* What to produce *
Once you have read the data below, please repeat all of it exactly.
────
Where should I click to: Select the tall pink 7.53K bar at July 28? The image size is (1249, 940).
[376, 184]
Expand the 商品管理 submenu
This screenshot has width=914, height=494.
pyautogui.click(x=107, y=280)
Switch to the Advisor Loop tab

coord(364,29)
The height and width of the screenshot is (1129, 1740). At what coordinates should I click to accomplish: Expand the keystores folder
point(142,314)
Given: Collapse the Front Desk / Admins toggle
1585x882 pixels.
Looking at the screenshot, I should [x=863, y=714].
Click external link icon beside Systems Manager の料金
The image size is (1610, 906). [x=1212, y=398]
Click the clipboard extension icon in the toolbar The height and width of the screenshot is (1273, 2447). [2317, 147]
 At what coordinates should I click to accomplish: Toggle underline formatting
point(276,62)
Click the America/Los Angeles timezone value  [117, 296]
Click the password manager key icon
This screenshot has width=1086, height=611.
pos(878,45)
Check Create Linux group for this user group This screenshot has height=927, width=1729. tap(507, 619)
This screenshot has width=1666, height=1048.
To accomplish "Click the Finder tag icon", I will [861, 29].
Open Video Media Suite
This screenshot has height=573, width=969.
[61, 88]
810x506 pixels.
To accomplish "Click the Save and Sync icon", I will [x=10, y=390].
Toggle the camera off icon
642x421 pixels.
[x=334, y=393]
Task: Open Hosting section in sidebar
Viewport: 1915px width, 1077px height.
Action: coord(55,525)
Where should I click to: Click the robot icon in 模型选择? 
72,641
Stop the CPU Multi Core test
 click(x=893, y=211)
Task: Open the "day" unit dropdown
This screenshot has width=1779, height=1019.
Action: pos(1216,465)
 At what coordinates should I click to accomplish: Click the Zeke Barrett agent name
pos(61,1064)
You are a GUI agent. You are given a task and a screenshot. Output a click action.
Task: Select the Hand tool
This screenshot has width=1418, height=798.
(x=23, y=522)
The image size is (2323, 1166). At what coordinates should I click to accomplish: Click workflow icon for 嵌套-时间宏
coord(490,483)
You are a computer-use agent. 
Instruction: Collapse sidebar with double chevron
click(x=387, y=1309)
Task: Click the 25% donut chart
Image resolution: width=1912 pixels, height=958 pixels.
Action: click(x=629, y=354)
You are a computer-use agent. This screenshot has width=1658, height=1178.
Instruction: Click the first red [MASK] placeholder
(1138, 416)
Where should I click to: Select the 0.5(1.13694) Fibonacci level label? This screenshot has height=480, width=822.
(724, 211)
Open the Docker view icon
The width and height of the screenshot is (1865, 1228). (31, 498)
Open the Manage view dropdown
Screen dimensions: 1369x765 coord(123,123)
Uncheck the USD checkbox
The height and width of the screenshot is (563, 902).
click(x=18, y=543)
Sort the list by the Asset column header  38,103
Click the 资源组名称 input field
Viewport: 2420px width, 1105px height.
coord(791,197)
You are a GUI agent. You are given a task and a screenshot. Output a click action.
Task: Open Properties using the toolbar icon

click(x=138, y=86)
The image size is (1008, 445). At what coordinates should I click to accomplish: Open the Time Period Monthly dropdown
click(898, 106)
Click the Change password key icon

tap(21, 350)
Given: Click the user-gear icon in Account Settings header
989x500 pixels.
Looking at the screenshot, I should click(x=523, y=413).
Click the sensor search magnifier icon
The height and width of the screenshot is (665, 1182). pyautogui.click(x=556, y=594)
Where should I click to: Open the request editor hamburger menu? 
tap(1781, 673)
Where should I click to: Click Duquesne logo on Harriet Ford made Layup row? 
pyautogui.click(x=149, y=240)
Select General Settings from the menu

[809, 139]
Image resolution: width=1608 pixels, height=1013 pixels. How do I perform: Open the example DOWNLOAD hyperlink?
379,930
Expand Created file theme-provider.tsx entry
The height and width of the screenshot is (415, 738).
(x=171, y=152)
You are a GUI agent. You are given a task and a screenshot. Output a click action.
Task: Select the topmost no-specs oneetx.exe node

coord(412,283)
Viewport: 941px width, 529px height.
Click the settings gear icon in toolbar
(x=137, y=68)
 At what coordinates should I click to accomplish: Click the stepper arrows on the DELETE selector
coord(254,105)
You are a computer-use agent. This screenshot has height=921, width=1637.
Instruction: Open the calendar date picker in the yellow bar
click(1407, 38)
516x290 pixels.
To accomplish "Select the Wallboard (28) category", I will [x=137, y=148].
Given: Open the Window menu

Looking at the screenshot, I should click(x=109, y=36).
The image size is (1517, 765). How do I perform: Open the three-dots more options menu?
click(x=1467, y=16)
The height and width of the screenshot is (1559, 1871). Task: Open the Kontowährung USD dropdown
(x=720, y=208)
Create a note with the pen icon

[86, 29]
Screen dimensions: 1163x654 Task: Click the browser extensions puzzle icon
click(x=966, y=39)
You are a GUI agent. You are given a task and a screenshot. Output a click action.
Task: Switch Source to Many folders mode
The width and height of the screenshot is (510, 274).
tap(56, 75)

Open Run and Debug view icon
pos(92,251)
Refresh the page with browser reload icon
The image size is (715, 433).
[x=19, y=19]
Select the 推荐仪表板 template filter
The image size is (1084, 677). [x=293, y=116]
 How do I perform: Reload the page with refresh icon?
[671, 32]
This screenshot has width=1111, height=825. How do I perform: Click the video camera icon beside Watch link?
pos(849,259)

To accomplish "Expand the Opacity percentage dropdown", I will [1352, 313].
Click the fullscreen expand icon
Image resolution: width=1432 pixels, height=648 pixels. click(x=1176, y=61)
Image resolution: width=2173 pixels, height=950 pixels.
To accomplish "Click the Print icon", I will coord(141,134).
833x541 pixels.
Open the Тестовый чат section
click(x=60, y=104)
────
* Solution for this exercise *
Where should I click to: Select the tall pink 7.53K bar at July 28? The image size is (1249, 940).
[376, 184]
Expand the 商品管理 submenu
This screenshot has width=914, height=494.
pyautogui.click(x=107, y=280)
Switch to the Advisor Loop tab

coord(364,29)
The height and width of the screenshot is (1129, 1740). At what coordinates should I click to accomplish: Expand the keystores folder
point(142,314)
Given: Collapse the Front Desk / Admins toggle
1585x882 pixels.
Looking at the screenshot, I should [x=863, y=714].
Click external link icon beside Systems Manager の料金
The image size is (1610, 906). [x=1212, y=398]
Click the clipboard extension icon in the toolbar The height and width of the screenshot is (1273, 2447). [2317, 147]
 At what coordinates should I click to accomplish: Toggle underline formatting
point(276,62)
Click the America/Los Angeles timezone value  [117, 296]
Click the password manager key icon
This screenshot has width=1086, height=611.
pos(878,45)
Check Create Linux group for this user group This screenshot has height=927, width=1729. tap(507, 619)
This screenshot has width=1666, height=1048.
To accomplish "Click the Finder tag icon", I will [861, 29].
Open Video Media Suite
This screenshot has height=573, width=969.
[61, 88]
810x506 pixels.
To accomplish "Click the Save and Sync icon", I will [x=10, y=390].
Toggle the camera off icon
642x421 pixels.
[x=334, y=393]
Task: Open Hosting section in sidebar
Viewport: 1915px width, 1077px height.
Action: coord(55,525)
Where should I click to: Click the robot icon in 模型选择? 
72,641
Stop the CPU Multi Core test
 click(x=893, y=211)
Task: Open the "day" unit dropdown
This screenshot has width=1779, height=1019.
Action: pos(1216,465)
 At what coordinates should I click to accomplish: Click the Zeke Barrett agent name
pos(61,1064)
You are a GUI agent. You are given a task and a screenshot. Output a click action.
Task: Select the Hand tool
This screenshot has width=1418, height=798.
(x=23, y=522)
The image size is (2323, 1166). At what coordinates should I click to accomplish: Click workflow icon for 嵌套-时间宏
coord(490,483)
You are a computer-use agent. 
Instruction: Collapse sidebar with double chevron
click(x=387, y=1309)
Task: Click the 25% donut chart
Image resolution: width=1912 pixels, height=958 pixels.
Action: click(x=629, y=354)
You are a computer-use agent. This screenshot has width=1658, height=1178.
Instruction: Click the first red [MASK] placeholder
(1138, 416)
Where should I click to: Select the 0.5(1.13694) Fibonacci level label? This screenshot has height=480, width=822.
(724, 211)
Open the Docker view icon
The width and height of the screenshot is (1865, 1228). (31, 498)
Open the Manage view dropdown
Screen dimensions: 1369x765 coord(123,123)
Uncheck the USD checkbox
The height and width of the screenshot is (563, 902).
click(x=18, y=543)
Sort the list by the Asset column header  38,103
Click the 资源组名称 input field
Viewport: 2420px width, 1105px height.
coord(791,197)
You are a GUI agent. You are given a task and a screenshot. Output a click action.
Task: Open Properties using the toolbar icon

click(x=138, y=86)
The image size is (1008, 445). At what coordinates should I click to accomplish: Open the Time Period Monthly dropdown
click(898, 106)
Click the Change password key icon

tap(21, 350)
Given: Click the user-gear icon in Account Settings header
989x500 pixels.
Looking at the screenshot, I should click(x=523, y=413).
Click the sensor search magnifier icon
The height and width of the screenshot is (665, 1182). pyautogui.click(x=556, y=594)
Where should I click to: Open the request editor hamburger menu? 
tap(1781, 673)
Where should I click to: Click Duquesne logo on Harriet Ford made Layup row? 
pyautogui.click(x=149, y=240)
Select General Settings from the menu

[809, 139]
Image resolution: width=1608 pixels, height=1013 pixels. How do I perform: Open the example DOWNLOAD hyperlink?
379,930
Expand Created file theme-provider.tsx entry
The height and width of the screenshot is (415, 738).
(x=171, y=152)
You are a GUI agent. You are given a task and a screenshot. Output a click action.
Task: Select the topmost no-specs oneetx.exe node

coord(412,283)
Viewport: 941px width, 529px height.
Click the settings gear icon in toolbar
(x=137, y=68)
 At what coordinates should I click to accomplish: Click the stepper arrows on the DELETE selector
coord(254,105)
You are a computer-use agent. This screenshot has height=921, width=1637.
Instruction: Open the calendar date picker in the yellow bar
click(1407, 38)
516x290 pixels.
To accomplish "Select the Wallboard (28) category", I will [x=137, y=148].
Given: Open the Window menu

Looking at the screenshot, I should click(x=109, y=36).
The image size is (1517, 765). How do I perform: Open the three-dots more options menu?
click(x=1467, y=16)
The height and width of the screenshot is (1559, 1871). Task: Open the Kontowährung USD dropdown
(x=720, y=208)
Create a note with the pen icon

[86, 29]
Screen dimensions: 1163x654 Task: Click the browser extensions puzzle icon
click(x=966, y=39)
You are a GUI agent. You are given a task and a screenshot. Output a click action.
Task: Switch Source to Many folders mode
The width and height of the screenshot is (510, 274).
tap(56, 75)

Open Run and Debug view icon
pos(92,251)
Refresh the page with browser reload icon
The image size is (715, 433).
[x=19, y=19]
Select the 推荐仪表板 template filter
The image size is (1084, 677). [x=293, y=116]
 How do I perform: Reload the page with refresh icon?
[671, 32]
This screenshot has width=1111, height=825. How do I perform: Click the video camera icon beside Watch link?
pos(849,259)

To accomplish "Expand the Opacity percentage dropdown", I will [1352, 313].
Click the fullscreen expand icon
Image resolution: width=1432 pixels, height=648 pixels. click(x=1176, y=61)
Image resolution: width=2173 pixels, height=950 pixels.
To accomplish "Click the Print icon", I will coord(141,134).
833x541 pixels.
Open the Тестовый чат section
click(x=60, y=104)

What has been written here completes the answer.